Roxana no entona bien las comas cuando lee.
Roxana sólo deja que sus amigos la llamen Roxy; nadie se lo llama.
Roxana sólo hace los deberes de lengua porque son los más fáciles.
Roxana detesta el color marrón, pero sus ojos son marrones, igual que los míos.
No para de mover la pierna cuando se sienta, y no habla con su compañero de mesa, y sus rizos no son bucles, sino túneles de gusano, y me desespera, me da ganas de gritar.
No puedo dejar de mirar, como una paloma atropellada en la carretera. Me da el mismo asco. Asquerosamente guapa, o eso dice todo el mundo, con sus pantalones anchos y dientes perfectos. Sus dientes están alineados sin necesidad de aparato, y la mayoría de las chicas del curso lo tenemos que llevar. Le tenemos envidia, y por eso nos fingimos que nos encantan.

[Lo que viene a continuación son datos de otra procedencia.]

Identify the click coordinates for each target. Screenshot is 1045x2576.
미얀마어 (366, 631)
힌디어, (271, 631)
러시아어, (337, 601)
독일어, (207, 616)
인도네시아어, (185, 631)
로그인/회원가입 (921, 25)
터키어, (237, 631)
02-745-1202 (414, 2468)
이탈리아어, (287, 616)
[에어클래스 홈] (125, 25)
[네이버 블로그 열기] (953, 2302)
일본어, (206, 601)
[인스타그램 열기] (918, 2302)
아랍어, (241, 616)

—¿Por qué no llevas brackets como nosotras? —le pregunta una chica que se pone las gomas rosas.
—No me apetece —responde sin mirarlas, con sus ces que casi son eses. Tiene una voz bonita. La oí cantar. La odio.
A Roxana no le importa nada de lo que los demás le digan. El profesor de matemáticas amenaza con llamar a sus padres y ella ni se inmuta. Ni responde.
A mí tampoco me importa lo que digan mis padres, pero sí los profesores.
Miguel se sienta al lado mío y habla todo el rato. Se cree mejor que yo por ello. No se calla la boca, y no quiero que el profe nos riña, así que le mando callar contínuamente. Tengo ganas de pegarle.
—Roxana dijo que no quería venir con nosotros al centro comercial.
—Porque tenéis cara de mono.
Pego golpecitos con la goma del lápiz sobre el borde de la mesa, pensando en mis propios asuntos.
—Juan le pidió salir el otro día —me interrumpe, y no me da tiempo a empezar a pensar en mis cosas—, y le dijo que no.
—Porque tiene cara de mono.—
—Juan es el más guapo de la clase, lo dicen todas las chicas.
Estoy harta. Juan NO es guapo.
—¿Quiénes?
—Las chicas, no sé. Paula, Valentina, Pastora…
Lo que diga Pastora me la trae floja. Nunca tiene razón. Y no tiene derecho a meterse con que me apellido Braga cuando ella se llama así. Mi madre no puede elegir su apellido, pero sus padres sí eligieron ese nombre.
Suspiré fuerte, y pensé que ya cerraría el pico.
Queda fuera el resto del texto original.